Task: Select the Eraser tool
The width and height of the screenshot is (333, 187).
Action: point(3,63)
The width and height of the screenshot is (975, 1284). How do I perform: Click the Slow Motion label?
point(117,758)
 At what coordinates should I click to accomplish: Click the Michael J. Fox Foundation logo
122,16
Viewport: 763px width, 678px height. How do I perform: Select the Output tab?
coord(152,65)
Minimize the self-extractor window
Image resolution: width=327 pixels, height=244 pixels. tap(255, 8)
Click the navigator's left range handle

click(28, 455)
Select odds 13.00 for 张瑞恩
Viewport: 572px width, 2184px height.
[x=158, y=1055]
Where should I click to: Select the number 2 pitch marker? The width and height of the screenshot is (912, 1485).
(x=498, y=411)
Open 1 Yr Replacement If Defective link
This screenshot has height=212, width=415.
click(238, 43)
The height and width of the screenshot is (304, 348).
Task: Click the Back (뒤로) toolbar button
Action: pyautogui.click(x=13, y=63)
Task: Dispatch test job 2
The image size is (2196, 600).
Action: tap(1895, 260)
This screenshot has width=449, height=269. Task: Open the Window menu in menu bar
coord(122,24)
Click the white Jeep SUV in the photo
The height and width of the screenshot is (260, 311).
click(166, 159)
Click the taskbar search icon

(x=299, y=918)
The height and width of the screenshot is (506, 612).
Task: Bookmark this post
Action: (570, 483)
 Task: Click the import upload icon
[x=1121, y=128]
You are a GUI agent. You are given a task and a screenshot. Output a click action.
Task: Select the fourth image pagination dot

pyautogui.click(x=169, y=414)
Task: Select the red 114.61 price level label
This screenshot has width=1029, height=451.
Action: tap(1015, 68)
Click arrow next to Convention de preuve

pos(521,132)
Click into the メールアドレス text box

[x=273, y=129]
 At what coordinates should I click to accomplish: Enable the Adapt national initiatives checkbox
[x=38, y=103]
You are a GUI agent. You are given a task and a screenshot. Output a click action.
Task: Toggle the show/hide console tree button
┄┄┄┄┄┄
- INSTRUCTIONS FOR THE TASK:
Please transcribe the records above in full, keeping every word.

- ANSWER BELOW:
Task: Select the Eraser tool
The width and height of the screenshot is (333, 187).
Action: point(3,63)
The width and height of the screenshot is (975, 1284). How do I perform: Click the Slow Motion label?
point(117,758)
 At what coordinates should I click to accomplish: Click the Michael J. Fox Foundation logo
122,16
Viewport: 763px width, 678px height. How do I perform: Select the Output tab?
coord(152,65)
Minimize the self-extractor window
Image resolution: width=327 pixels, height=244 pixels. tap(255, 8)
Click the navigator's left range handle

click(28, 455)
Select odds 13.00 for 张瑞恩
Viewport: 572px width, 2184px height.
[x=158, y=1055]
Where should I click to: Select the number 2 pitch marker? The width and height of the screenshot is (912, 1485).
(x=498, y=411)
Open 1 Yr Replacement If Defective link
This screenshot has height=212, width=415.
click(238, 43)
The height and width of the screenshot is (304, 348).
Task: Click the Back (뒤로) toolbar button
Action: pyautogui.click(x=13, y=63)
Task: Dispatch test job 2
The image size is (2196, 600).
Action: tap(1895, 260)
This screenshot has width=449, height=269. Task: Open the Window menu in menu bar
coord(122,24)
Click the white Jeep SUV in the photo
The height and width of the screenshot is (260, 311).
click(166, 159)
Click the taskbar search icon

(x=299, y=918)
The height and width of the screenshot is (506, 612).
Task: Bookmark this post
Action: (570, 483)
 Task: Click the import upload icon
[x=1121, y=128]
You are a GUI agent. You are given a task and a screenshot. Output a click action.
Task: Select the fourth image pagination dot

pyautogui.click(x=169, y=414)
Task: Select the red 114.61 price level label
This screenshot has width=1029, height=451.
Action: tap(1015, 68)
Click arrow next to Convention de preuve

pos(521,132)
Click into the メールアドレス text box

[x=273, y=129]
 At what coordinates should I click to accomplish: Enable the Adapt national initiatives checkbox
[x=38, y=103]
You are a GUI agent. You are given a task and a screenshot. Output a click action.
Task: Toggle the show/hide console tree button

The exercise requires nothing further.